Interview26. Februar 2018

Rencontre avec Cédric Kahn pour son film La Prière - #Berlinale2018

Rencontre avec Cédric Kahn pour son film La Prière - #Berlinale2018
© Berlinale 2018 - Wettbewerb La prière (The Prayer) - Anthony Bajon, Cédric Kahn

Pour la 68ème Berlinale, Cédric Kahn présentait “La Prière” en sélection officielle. Supervisée par un prêtre catholique, une communauté accueille de jeunes toxicomanes qui décident de s’en sortir. Une histoire transcendantale sur l’addiction, l’entraide, l’amour et la foi. Anthony Bajon qui interprète le rôle principal sera d’ailleurs sacré meilleur acteur de la Berlinale.

Cineman - Cédric Kahn, dans “La Prière” nous avons presque un problème contemporain résolu avec une solution ancestrale non?

CK - Pas mal (rires). Encore que je ne suis pas sûr que les problèmes d’addiction soient si temporels que ça. Cela a toujours existé dans l’opium ou dans l’alcool. Et les problèmes de religion c’est pareil, on peut les voir comme ancestraux et éternels. Je dirais que les deux sont assez intemporels. De toute façon, je suis convaincu, et c’est une chose que j’ai découverte en faisant le film, que la drogue est un sujet bien plus large que la drogue et la religion c’est bien plus que la religion.

Cineman - A-t-il été envisagé de plonger cette thématique dans une autre communauté religieuse?

CK - Non. Moi je ne suis pas catholique, c’était comme une enquête. En revanche, cela pourrait-être dans une autre communauté ou même sans religion. Les préceptes de cette communauté vont bien au-delà de la religion. Effectivement, il y a le temps de la prière mais cela peut être assimilé à la méditation.
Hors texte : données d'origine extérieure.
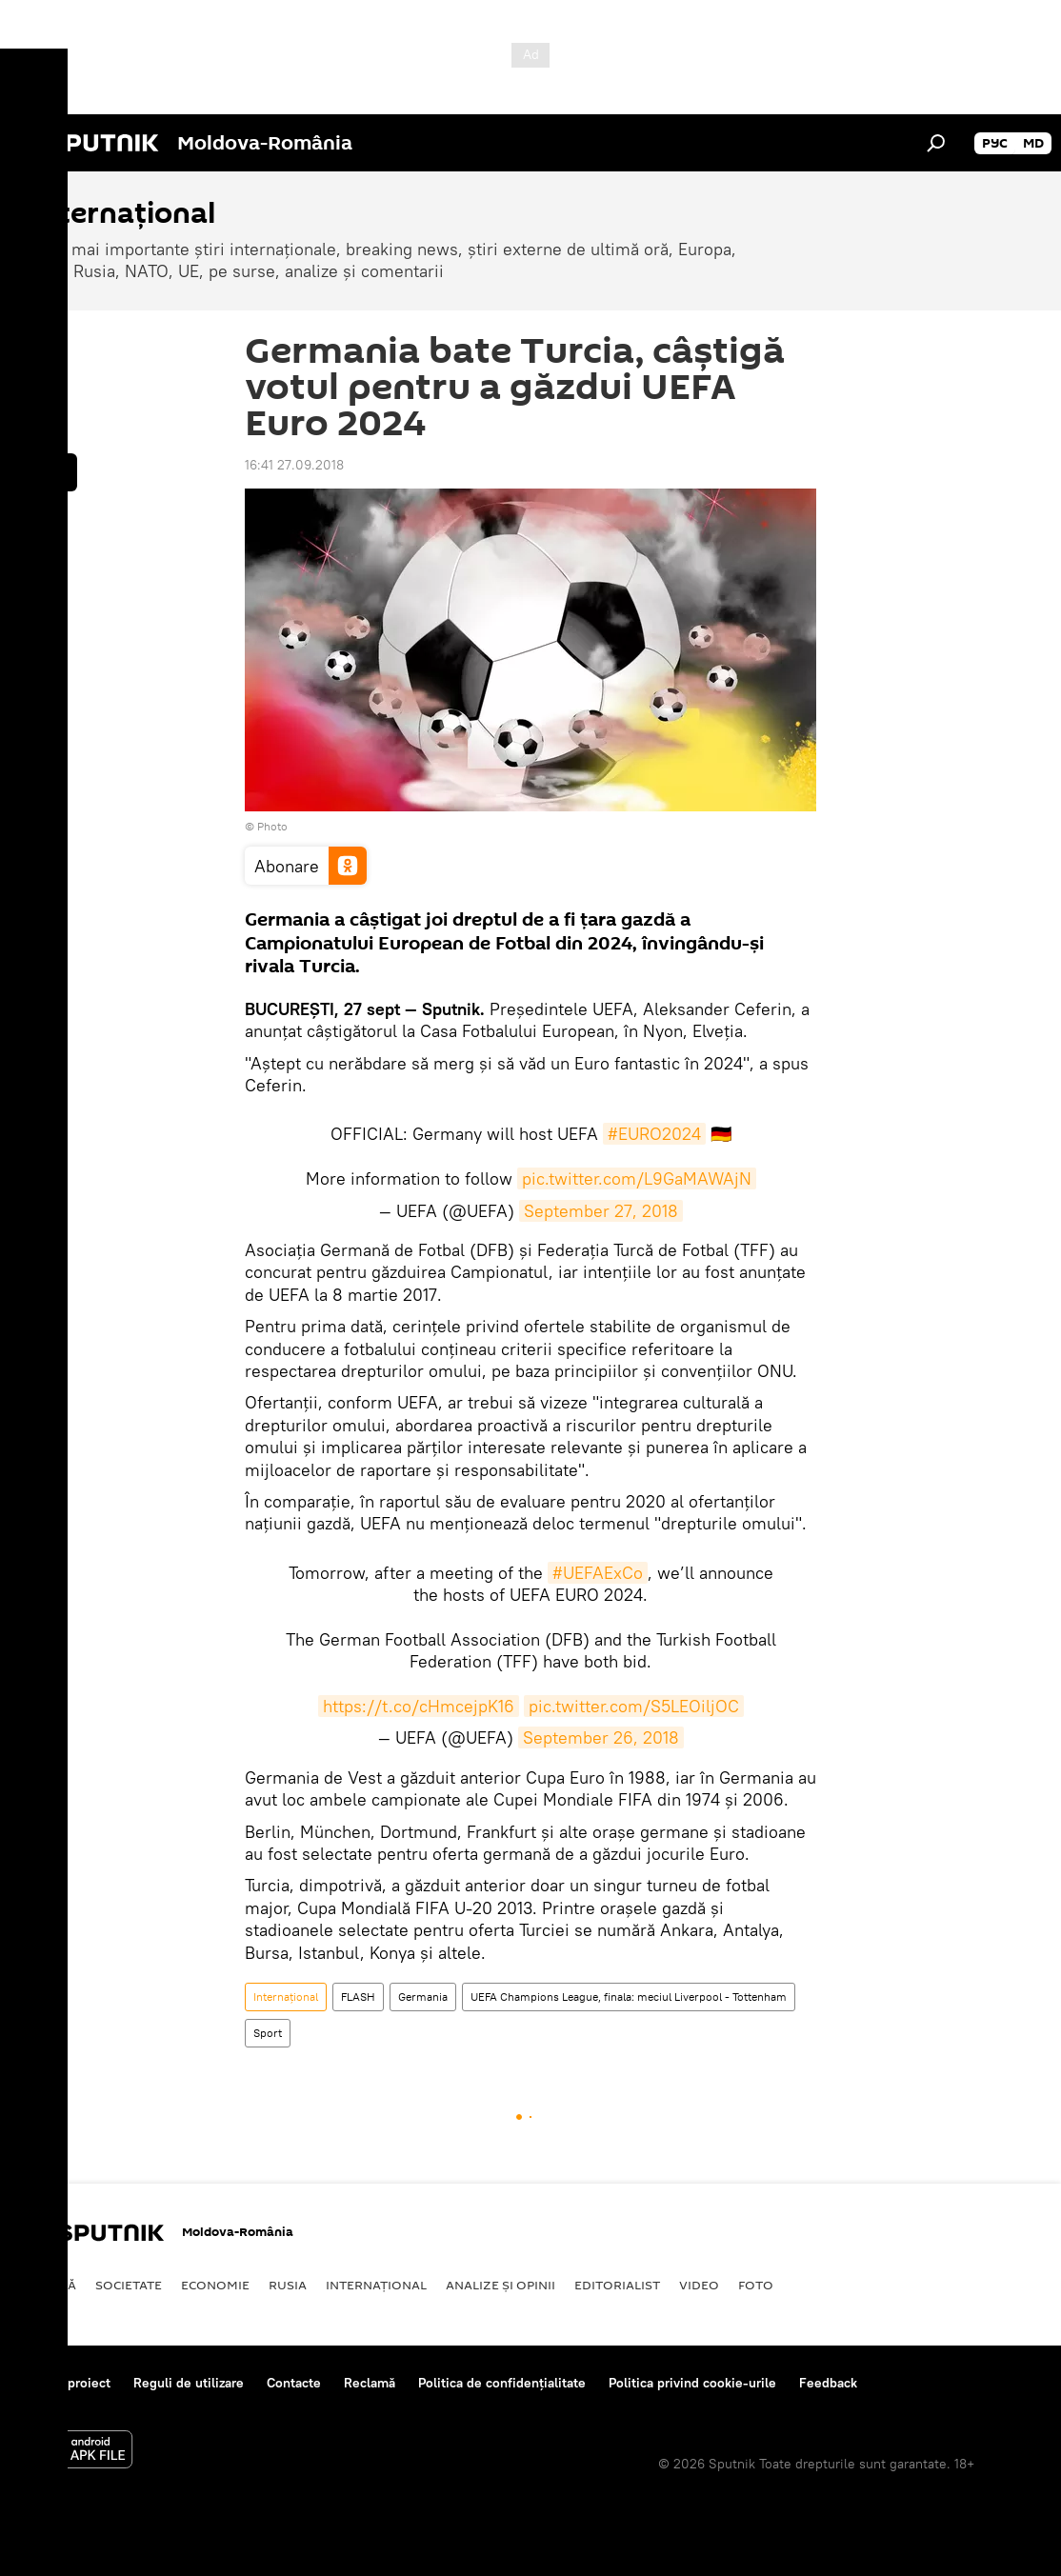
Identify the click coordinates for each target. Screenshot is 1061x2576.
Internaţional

Puis il y a le temps du témoignage, très important, et cela peut ressembler à n’importe quelle psychothérapie. Et il y a l’entraide, la fraternité, le film y fait une grande place. Mais je suis persuadé que c’est la vie communautaire qui les sauve. Après, je me suis laissé toucher par ces pratiques: les psaumes, les chants... J’ai essayé de faire ressortir ce que ça pouvait produire. Mais en effet, dans une autre pratique ça aurait marché de la même manière.

Cineman - Et finalement la religion n’est pas écorchée, vous ne laissez que très peu de place à la critique.

CK - Je crois que la foi et le choix religieux sont interrogés quand même jusqu’au bout du film. A la fin, Thomas fait le choix de l’amour profane puisqu’il choisit la fille et non pas l’engagement. Je pense que la ferveur est remise en question. On dit “ok, tu as le droit de croire, mais qu’est-ce que tu en fais?”. La question du doute est aussi très présente. Et je n’ai pas voulu non plus faire un film prosélytiste, d’ailleurs j’en aurais été incapable.

Cineman - Finalement ce qui les sauve, c’est le compagnonnage.

CK - Là vous allez sur mes croyances personnelles. Moi la figure de la religion en tant qu’institution ne m’intéresse pas plus que ça. Je n’en ai pas besoin en tout cas. Ma croyance elle est de dire que l’on se sauve par soi-même, que l’on se sauve par le lien. Je n’aurais jamais raconté cette histoire de prière si ces gens ne venaient pas de la toxicomanie et des portes de l’enfer. C’est ce chemin qui me captivait.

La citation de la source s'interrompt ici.